Romania's 10-year yield hit a new four-year high, bid at 4.78 percent, up 6 basis points and extending Monday's gains.
The central bank raised its benchmark interest rate by 25 basis points to 2.50 percent on Monday to tackle a sharp rise in prices which pushed annual inflation up to 5 percent last month.
The bank is expected to tighten policy further.
The government scrapped a bond auction on Monday due to flagging demand, but it has comfortable cash buffers, and Romanian bond yields are set to stay relatively well anchored going forward, Raiffeisen analyst Stephan Imre said in a note.
"At the same time, RON FX (the leu) has only limited potential to benefit from the ongoing MP (monetary policy) tightening as fiscal/political risks may continue to hinder RON to gain vs EUR materially," he added.
The leu firmed 0.1 percent against the euro to 4.655 by 0846 GMT.
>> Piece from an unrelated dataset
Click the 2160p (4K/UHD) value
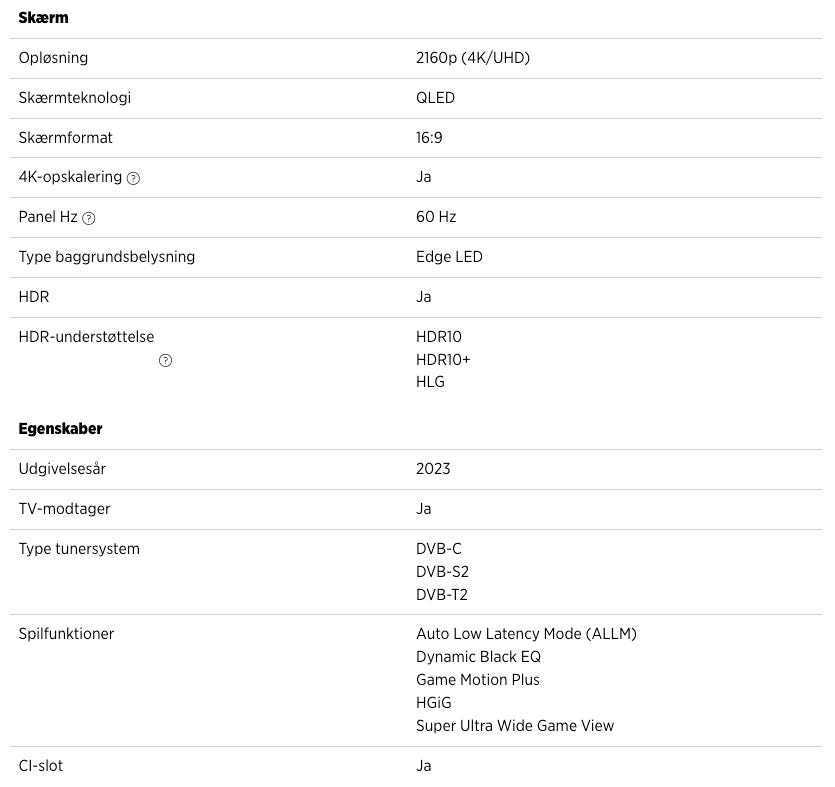The width and height of the screenshot is (835, 787). coord(472,58)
Other Central European currencies were near Monday's closing levels as the past weeks' dollar rally seemed to lose steam around 1.19 versus the euro.
All eyes remained fixed on the euro/dollar cross, however, after the dollar rally knocked regional currencies to multi-month lows a week ago.
"Should global FX markets regain a new floor we project bottom fishing to develop in PLN (the zloty), RUB (the rouble) and HUF (the forint)," Raiffeisen analyst Gintaras Shlizhyus said.
The dinar was also steady, at 118.11 to the euro, despite the resignation of Serbia's finance minister Dusan Vujovic due to personal reasons, a day after the country began talks with the International Monetary Fund on a new funding deal. The government is still seen as stable despite Vujovic's departure.
The forint was a touch softer at 314.65 against the euro.
Hungary's industrial output fell by an annual 2.4 percent in March due to fewer working days than in the same month last year, but the outlook is positive despite the mild negative surprise, Erste analyst Orsolya Nyeste said in a note.
Prime Minister Viktor Orban's new government, to be formed in the next few weeks, could introduce new fiscal stimulus, Orban's new chief of staff told Reuters.
"The market would need to see concrete measures for an impact," one Budapest-based fixed income trader said.
Hungarian government bond yields traded 2-3 basis points above Monday's fixing levels.
After selling more than 100 billion forints' ($378 million)worth of bonds at its last two bi-weekly auctions, the government plans a sizeable sale on Thursday of 70 billion forints and a trader said he expected the government could increase the amount on offer.